● Work task
Search the records for the word "Reload". Copy every line where it appears.

==*==

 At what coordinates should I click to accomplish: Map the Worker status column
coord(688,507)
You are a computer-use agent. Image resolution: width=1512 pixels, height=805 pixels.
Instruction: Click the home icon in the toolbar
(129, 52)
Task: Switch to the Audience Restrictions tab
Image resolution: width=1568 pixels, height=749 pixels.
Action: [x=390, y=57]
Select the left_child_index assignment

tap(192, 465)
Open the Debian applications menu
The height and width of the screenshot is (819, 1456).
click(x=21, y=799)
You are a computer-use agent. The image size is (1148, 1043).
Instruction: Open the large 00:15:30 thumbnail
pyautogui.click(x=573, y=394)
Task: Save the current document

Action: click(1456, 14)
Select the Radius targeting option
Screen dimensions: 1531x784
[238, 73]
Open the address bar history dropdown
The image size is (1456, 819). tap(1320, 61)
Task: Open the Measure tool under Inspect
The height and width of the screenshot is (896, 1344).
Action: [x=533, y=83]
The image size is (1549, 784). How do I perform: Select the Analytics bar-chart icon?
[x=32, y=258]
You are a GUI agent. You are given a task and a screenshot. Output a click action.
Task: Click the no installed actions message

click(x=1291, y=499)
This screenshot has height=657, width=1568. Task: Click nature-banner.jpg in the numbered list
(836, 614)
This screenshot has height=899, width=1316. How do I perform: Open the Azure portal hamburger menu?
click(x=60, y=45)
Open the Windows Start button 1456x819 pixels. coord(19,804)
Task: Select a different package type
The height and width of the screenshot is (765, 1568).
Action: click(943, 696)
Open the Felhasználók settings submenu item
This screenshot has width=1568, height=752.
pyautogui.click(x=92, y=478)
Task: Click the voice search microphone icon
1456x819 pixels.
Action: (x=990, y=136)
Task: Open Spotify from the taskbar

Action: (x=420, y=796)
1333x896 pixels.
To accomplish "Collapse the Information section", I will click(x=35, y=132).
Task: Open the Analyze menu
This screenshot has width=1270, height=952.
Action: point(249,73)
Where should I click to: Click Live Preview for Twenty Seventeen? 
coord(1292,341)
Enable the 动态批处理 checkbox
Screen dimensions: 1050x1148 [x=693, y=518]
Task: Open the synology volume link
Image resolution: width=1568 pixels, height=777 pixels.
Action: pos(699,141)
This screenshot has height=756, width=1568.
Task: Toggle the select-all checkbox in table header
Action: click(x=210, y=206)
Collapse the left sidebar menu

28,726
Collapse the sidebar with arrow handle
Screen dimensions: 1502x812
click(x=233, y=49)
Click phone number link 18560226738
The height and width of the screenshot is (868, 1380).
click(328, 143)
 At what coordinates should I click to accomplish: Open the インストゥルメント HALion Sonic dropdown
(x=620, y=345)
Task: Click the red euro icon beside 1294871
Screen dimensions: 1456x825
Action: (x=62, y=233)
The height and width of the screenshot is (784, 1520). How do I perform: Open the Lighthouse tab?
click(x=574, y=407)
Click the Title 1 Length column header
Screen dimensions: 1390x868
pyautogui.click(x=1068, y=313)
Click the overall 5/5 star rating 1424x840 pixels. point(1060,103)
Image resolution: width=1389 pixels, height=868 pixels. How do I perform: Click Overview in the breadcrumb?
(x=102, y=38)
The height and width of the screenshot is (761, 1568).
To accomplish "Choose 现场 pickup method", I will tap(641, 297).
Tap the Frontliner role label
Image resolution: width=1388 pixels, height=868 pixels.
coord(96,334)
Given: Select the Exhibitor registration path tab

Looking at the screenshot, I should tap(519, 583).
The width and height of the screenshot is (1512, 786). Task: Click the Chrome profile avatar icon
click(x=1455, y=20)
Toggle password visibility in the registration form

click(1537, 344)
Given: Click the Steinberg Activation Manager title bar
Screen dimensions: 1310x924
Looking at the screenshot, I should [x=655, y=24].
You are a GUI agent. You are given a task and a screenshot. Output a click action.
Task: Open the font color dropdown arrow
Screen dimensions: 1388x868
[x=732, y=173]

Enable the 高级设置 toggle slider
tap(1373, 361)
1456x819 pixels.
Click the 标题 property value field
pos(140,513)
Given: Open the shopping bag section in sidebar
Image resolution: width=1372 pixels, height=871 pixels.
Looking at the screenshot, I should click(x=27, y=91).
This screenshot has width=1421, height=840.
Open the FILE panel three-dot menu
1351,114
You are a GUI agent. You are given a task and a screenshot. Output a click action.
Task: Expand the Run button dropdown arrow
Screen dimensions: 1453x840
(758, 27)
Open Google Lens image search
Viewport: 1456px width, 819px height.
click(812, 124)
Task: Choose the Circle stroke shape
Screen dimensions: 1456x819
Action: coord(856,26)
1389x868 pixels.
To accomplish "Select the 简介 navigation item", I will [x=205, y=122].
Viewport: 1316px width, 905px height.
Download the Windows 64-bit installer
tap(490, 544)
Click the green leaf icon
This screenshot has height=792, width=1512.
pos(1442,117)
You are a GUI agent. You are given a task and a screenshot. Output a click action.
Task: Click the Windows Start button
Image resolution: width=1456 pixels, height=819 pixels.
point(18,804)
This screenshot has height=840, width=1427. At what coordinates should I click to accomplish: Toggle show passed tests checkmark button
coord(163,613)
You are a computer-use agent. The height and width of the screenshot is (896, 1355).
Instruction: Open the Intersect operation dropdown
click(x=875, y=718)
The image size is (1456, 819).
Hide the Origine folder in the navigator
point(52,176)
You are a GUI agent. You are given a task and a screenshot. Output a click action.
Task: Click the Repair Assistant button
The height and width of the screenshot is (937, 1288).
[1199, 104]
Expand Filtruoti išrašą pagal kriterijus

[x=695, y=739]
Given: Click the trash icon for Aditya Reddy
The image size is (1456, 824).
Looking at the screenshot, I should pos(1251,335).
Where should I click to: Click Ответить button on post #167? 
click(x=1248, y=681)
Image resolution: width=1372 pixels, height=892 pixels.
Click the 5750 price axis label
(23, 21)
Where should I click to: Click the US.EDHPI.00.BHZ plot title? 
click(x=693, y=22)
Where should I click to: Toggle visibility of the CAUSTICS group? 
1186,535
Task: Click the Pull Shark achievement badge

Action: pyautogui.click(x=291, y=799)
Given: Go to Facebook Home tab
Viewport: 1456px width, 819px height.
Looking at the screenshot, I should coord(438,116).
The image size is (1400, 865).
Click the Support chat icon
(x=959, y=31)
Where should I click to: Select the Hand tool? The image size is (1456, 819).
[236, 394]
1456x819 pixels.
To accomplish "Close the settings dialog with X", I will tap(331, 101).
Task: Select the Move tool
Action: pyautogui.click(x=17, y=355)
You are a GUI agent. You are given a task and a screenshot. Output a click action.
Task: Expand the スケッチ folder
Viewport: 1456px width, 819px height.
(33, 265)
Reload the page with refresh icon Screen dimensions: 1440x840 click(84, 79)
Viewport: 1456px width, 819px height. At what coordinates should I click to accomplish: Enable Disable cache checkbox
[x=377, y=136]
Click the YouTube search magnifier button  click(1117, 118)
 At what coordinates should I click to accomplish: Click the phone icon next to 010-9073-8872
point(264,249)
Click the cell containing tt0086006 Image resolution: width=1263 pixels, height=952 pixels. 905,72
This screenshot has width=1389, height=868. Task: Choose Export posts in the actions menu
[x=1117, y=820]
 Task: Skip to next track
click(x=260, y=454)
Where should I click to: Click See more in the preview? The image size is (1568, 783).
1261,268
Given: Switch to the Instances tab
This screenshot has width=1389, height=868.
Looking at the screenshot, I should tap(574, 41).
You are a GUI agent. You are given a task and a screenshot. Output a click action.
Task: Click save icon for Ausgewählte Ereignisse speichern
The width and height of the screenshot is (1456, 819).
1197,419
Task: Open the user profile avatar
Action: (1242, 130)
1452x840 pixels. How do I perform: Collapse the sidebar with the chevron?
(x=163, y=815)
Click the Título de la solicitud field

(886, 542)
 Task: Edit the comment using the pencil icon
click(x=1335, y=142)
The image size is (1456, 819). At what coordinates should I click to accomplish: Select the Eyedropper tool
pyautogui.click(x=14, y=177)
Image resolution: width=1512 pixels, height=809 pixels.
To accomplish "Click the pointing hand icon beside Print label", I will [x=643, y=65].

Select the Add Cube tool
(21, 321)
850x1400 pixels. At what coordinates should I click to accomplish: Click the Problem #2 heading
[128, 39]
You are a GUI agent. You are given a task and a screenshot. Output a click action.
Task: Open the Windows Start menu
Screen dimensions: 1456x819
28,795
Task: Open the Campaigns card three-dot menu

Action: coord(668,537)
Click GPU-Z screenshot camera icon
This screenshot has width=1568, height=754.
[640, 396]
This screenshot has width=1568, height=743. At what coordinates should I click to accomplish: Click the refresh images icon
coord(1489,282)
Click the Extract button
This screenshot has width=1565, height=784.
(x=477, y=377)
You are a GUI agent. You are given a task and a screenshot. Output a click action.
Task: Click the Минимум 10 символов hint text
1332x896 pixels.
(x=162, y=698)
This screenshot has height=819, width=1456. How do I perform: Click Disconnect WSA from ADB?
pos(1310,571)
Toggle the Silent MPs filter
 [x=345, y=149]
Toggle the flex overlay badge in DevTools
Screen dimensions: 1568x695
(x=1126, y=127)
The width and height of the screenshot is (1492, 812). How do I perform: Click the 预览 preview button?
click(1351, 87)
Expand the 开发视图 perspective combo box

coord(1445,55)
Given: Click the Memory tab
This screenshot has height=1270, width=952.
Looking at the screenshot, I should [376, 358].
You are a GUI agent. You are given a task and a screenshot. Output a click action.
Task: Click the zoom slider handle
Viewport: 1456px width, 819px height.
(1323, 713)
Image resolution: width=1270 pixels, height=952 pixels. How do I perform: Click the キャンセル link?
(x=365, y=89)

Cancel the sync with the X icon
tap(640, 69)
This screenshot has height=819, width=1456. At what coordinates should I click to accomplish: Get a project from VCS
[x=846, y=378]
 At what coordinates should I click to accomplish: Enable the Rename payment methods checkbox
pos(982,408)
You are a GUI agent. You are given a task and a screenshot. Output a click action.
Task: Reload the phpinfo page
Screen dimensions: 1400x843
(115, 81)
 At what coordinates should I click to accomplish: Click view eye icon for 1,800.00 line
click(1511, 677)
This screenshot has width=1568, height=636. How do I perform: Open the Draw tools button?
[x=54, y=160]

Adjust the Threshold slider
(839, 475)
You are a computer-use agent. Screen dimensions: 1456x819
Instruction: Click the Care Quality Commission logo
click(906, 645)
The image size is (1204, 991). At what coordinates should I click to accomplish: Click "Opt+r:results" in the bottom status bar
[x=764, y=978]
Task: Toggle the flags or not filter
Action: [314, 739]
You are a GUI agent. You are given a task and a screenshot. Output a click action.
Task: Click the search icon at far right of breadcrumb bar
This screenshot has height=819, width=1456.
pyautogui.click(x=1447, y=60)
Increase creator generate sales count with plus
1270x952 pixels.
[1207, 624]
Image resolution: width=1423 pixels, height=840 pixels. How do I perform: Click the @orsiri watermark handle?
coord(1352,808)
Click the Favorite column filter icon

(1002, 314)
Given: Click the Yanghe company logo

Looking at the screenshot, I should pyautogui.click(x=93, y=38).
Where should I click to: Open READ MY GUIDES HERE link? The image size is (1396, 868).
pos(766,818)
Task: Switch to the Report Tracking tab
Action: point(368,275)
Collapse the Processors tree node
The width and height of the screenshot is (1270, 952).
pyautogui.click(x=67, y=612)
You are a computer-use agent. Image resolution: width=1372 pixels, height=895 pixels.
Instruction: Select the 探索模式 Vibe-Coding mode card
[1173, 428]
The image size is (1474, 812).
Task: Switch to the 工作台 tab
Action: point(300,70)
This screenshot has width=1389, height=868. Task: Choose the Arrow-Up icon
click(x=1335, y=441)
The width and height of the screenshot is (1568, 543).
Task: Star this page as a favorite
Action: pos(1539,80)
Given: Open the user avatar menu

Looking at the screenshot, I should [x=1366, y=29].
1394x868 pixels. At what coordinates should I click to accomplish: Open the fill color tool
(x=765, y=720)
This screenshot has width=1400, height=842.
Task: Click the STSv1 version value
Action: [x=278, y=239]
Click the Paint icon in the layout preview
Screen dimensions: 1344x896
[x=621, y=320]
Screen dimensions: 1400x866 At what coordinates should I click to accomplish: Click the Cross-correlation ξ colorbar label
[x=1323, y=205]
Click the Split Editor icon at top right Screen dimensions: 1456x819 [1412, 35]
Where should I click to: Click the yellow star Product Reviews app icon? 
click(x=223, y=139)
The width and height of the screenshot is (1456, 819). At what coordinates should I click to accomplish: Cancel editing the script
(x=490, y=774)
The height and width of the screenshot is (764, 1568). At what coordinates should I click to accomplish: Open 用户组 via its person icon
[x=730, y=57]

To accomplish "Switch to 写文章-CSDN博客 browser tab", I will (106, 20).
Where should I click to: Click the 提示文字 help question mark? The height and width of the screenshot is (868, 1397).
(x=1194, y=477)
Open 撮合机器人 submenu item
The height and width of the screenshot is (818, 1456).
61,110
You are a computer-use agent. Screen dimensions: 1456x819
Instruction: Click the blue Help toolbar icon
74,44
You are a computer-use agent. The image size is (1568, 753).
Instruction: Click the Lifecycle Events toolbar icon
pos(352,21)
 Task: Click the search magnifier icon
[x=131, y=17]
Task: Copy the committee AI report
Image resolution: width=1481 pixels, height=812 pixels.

==*==

● Result below
Reload the page with refresh icon Screen dimensions: 1440x840 click(84, 79)
Task: Reload the phpinfo page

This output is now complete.